Treatment options vary from person to person, and your HCP may recommend one or a combination of treatments, which may include lifestyle changes, cognitive behavioral therapy (CBT) or medication.
CBT is usually the first step in treating insomnia. It teaches strategies to change behavior and thinking associated with sleep disorders and can help you identify thoughts and habits that are causing sleep problems.
Research shows that CBT can work. One analysis found big improvements in sleep quality and total sleep time in people with insomnia.
CBT is also an option for people who can't or don't want to take medication. Overall, CBT has few side effects, but changing your habits takes time and you won't see results overnight.
Healthy sleep habits, also called sleep hygiene, can be practiced on their own or as part of CBT. They include cutting down on caffeine during the day and setting a sleep schedule in addition to learning meditation and other mental techniques.
Medications for insomnia
Medications for insomnia fall into a few categories. These include:
- Benzodiazepines: Medications to slow down the activity in your brain to help you fall asleep and stay asleep. Benzodiazepines were once the go-to prescription medication for insomnia, but research has shown that benzodiazepines can lead to dependence and carry a risk for abuse and dependence and are not recommended for long-term use.

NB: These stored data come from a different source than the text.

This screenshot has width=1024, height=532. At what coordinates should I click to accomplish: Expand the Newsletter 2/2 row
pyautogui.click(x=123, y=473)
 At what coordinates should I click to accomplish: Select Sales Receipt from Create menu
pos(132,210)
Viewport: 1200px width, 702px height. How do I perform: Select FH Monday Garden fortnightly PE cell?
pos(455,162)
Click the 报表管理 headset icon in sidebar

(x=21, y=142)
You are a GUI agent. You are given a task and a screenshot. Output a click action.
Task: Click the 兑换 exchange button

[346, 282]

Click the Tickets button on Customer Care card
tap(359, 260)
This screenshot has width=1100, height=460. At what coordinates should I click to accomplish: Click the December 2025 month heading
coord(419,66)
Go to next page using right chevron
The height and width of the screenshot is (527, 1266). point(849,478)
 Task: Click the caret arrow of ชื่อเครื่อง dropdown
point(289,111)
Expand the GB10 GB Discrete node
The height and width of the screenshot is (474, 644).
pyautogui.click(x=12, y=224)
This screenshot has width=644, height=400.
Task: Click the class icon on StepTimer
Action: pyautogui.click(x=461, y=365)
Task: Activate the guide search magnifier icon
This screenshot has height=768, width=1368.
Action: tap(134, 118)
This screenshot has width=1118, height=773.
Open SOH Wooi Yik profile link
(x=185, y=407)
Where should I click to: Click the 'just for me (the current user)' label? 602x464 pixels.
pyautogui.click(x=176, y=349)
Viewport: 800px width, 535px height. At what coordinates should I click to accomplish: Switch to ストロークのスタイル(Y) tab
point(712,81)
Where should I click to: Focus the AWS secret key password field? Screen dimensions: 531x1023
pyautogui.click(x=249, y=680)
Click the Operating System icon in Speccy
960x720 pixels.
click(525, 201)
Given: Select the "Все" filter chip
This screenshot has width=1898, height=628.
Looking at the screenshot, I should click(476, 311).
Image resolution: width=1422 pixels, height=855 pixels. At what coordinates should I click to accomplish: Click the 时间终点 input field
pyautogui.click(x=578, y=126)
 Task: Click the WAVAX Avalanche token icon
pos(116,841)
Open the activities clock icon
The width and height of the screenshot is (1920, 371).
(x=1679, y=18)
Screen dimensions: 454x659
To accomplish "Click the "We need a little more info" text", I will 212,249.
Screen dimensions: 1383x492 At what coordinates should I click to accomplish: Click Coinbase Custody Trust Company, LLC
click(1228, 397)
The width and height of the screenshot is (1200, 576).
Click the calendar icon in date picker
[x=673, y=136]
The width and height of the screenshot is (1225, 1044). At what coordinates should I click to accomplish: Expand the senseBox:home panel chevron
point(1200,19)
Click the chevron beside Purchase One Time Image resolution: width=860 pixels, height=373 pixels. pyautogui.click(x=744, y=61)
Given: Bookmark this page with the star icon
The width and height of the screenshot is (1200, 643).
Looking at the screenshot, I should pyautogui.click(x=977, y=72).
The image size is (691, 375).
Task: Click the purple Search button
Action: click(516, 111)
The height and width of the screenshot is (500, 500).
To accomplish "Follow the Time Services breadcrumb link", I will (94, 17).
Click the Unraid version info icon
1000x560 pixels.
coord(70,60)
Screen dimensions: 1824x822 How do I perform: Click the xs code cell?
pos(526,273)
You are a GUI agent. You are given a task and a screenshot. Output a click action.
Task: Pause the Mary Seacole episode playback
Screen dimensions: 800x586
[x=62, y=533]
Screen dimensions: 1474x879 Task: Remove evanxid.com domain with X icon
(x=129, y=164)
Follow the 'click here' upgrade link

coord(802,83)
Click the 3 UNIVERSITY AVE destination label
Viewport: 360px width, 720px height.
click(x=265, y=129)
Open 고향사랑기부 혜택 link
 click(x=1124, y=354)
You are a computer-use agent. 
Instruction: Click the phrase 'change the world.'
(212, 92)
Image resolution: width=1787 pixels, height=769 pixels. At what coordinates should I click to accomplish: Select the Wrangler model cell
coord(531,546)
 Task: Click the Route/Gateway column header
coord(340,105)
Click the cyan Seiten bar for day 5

- Non-benzodiazepines: Also known as Z-drugs, this class of prescription-only medications (think Ambien and Sonesta) work by slowing activity in the brain similar to benzodiazepines. Studies show that Z-drugs have less potential for dependency and abuse compared to benzodiazepines, but side effects can include nausea, headaches and dizziness. Z-drugs are for short-term use, and not everyone should take them.
- Melatonin receptor agonists: Melatonin is a natural hormone that is available over the counter. Research shows that taking melatonin can help some people fall asleep faster, but it's not clear if melatonin can help with sleep quality or the amount of time you sleep. Melatonin can have side effects like drowsiness the next day and headache and is also not for long-term use.
- Dual orexin receptor antagonists (DORAs):DORAs are the newest class of medications to treat insomnia. The drugs block chemicals (orexins) in the brain that tell you to stay awake. Studies show that DORAs can reduce insomnia symptoms and improve overall quality of sleep in people with insomnia. DORAs don't have the risk of dependence or abuse associated with benzodiazepines or other sleep-inducing drugs. Side effects include daytime sleepiness.
Insomnia is complicated. But with the right treatment plan, good sleep is possible. "If [insomnia] is truly impacting your life and you're unable to sleep — see a sleep specialist," Mallampalli said. "They can help tease out what the problem may be."